# Extract to read start

Seems everything needed repairs this week. First there was an elderly but sturdy machine at work, which required my second-favorite set of instructions ever: the now-infamous page 36 from the vintage manual I keep in a nearby cupboard.
Raise your hand if you had to stifle a juvenile snicker when you read the title above. Raise both if you were unsuccessful. Very good. You get three points if you’re the first to spot the spelling error, and ten if you can identify the machine in question.
Page 36 also requires a trip to the following diagram, which I would argue makes their assurance that it’s only “7 easy steps” a giant lie. Like the photo above, click if you need more detail, but do so with care lest your brain explode.
Despite my near-uselessness when it comes to anything mechanical, I managed to muddle through and get the mystery machine up and running again — just in time to go home and spend another evening trying to fix my book. Alas, that task doesn’t come with an instruction manual.
Aren’t they pretty? Good thing I don’t use red ink, or these pages would look like they’d been murdered, and that would ruin the tone of the whole book.

# Extract to read end
# Data extract start

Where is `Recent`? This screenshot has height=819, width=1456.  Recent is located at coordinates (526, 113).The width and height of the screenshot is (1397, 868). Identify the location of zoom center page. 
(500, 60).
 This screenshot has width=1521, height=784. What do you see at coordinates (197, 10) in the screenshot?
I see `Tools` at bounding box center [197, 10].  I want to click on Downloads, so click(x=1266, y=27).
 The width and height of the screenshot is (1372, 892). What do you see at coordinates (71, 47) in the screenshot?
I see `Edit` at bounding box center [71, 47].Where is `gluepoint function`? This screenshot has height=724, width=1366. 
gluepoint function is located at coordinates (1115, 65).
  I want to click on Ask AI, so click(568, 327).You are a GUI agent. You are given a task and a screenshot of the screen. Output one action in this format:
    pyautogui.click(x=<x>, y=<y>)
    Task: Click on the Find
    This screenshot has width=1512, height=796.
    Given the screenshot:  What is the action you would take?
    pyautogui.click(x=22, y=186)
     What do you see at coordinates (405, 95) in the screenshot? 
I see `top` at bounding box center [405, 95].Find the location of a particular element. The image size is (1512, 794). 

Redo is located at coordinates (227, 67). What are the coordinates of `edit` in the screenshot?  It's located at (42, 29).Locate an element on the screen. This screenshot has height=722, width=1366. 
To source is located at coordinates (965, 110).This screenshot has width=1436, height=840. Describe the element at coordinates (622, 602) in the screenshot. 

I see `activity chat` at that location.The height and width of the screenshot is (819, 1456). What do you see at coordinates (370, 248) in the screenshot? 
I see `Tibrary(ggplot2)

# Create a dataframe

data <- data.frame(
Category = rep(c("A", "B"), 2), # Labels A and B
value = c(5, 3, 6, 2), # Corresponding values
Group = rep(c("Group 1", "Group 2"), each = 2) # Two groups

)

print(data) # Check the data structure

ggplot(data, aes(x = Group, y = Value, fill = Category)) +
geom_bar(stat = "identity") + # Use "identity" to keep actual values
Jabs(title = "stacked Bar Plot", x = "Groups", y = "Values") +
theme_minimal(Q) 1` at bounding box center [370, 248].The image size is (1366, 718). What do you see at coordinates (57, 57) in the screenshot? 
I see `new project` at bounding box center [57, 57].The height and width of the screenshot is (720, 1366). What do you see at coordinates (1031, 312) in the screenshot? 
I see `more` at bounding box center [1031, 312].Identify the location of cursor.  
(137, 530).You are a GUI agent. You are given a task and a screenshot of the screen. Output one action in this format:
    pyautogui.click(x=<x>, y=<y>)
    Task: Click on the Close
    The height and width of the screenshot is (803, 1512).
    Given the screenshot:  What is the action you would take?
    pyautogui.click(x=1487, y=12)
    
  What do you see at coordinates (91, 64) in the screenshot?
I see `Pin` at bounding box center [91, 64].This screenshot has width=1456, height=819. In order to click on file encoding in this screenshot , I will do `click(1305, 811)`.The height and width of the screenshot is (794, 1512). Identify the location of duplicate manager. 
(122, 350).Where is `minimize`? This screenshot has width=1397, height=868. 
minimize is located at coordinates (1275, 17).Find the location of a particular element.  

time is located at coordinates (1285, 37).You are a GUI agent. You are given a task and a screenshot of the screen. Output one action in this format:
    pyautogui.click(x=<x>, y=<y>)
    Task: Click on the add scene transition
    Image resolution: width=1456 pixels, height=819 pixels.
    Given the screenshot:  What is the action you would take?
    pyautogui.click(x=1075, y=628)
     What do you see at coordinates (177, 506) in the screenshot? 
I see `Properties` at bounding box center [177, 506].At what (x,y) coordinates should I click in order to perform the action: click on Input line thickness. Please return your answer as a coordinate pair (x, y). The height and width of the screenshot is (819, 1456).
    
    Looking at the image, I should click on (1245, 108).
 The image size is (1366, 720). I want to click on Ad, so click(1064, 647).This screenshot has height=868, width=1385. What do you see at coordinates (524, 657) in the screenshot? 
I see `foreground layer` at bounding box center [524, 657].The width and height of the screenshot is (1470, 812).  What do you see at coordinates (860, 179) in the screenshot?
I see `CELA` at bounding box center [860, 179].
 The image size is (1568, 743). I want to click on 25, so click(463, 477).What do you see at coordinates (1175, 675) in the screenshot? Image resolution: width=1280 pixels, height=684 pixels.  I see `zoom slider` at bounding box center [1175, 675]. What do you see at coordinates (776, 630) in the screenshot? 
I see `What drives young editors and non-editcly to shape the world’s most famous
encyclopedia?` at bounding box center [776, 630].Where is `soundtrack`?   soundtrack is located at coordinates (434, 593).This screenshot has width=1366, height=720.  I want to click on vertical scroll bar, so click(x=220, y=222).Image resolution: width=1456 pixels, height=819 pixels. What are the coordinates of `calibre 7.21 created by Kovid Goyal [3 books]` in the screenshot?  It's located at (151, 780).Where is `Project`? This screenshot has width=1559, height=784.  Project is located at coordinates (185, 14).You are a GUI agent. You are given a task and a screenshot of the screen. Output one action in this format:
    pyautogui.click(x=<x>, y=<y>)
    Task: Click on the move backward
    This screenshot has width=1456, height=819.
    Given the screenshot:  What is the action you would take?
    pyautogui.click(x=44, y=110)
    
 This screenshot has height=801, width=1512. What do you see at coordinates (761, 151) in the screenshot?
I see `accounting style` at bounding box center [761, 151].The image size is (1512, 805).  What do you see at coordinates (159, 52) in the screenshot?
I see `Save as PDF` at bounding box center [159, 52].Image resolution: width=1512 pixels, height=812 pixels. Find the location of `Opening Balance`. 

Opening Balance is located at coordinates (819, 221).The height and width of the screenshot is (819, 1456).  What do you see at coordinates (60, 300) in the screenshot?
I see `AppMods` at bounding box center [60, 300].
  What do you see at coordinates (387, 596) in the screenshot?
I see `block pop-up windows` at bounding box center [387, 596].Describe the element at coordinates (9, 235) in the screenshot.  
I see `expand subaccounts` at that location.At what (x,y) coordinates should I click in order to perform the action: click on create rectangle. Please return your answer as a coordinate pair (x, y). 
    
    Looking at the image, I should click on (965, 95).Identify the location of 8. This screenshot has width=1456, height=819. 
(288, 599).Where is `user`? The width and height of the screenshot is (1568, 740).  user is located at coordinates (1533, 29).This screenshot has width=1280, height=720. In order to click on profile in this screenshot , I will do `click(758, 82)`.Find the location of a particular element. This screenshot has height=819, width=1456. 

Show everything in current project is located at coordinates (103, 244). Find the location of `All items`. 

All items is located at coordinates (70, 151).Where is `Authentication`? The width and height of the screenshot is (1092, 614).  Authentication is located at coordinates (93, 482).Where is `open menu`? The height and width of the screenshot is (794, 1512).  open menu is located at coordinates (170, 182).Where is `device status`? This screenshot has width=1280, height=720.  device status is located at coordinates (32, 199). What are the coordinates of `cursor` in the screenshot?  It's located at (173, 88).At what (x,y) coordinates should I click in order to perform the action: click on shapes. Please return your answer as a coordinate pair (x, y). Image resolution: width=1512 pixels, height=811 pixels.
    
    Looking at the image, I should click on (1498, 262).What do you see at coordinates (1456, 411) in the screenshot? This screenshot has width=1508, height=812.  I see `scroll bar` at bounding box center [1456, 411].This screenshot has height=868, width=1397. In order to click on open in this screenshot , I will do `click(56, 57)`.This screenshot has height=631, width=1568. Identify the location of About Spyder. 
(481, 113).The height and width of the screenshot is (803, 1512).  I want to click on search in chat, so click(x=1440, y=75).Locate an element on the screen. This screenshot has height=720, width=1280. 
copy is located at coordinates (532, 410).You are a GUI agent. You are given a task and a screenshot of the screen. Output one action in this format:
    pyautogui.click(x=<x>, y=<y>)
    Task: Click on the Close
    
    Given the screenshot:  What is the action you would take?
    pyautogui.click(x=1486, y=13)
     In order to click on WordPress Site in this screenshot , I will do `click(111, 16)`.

# Data extract end

__Objective__. Reproduce the passage of the repairs post that begins at the words "Page 36 also" and stops after "the whole book.". The records come from a separate source, not from the repairs post.

__The reply__.
Page 36 also requires a trip to the following diagram, which I would argue makes their assurance that it’s only “7 easy steps” a giant lie. Like the photo above, click if you need more detail, but do so with care lest your brain explode.
Despite my near-uselessness when it comes to anything mechanical, I managed to muddle through and get the mystery machine up and running again — just in time to go home and spend another evening trying to fix my book. Alas, that task doesn’t come with an instruction manual.
Aren’t they pretty? Good thing I don’t use red ink, or these pages would look like they’d been murdered, and that would ruin the tone of the whole book.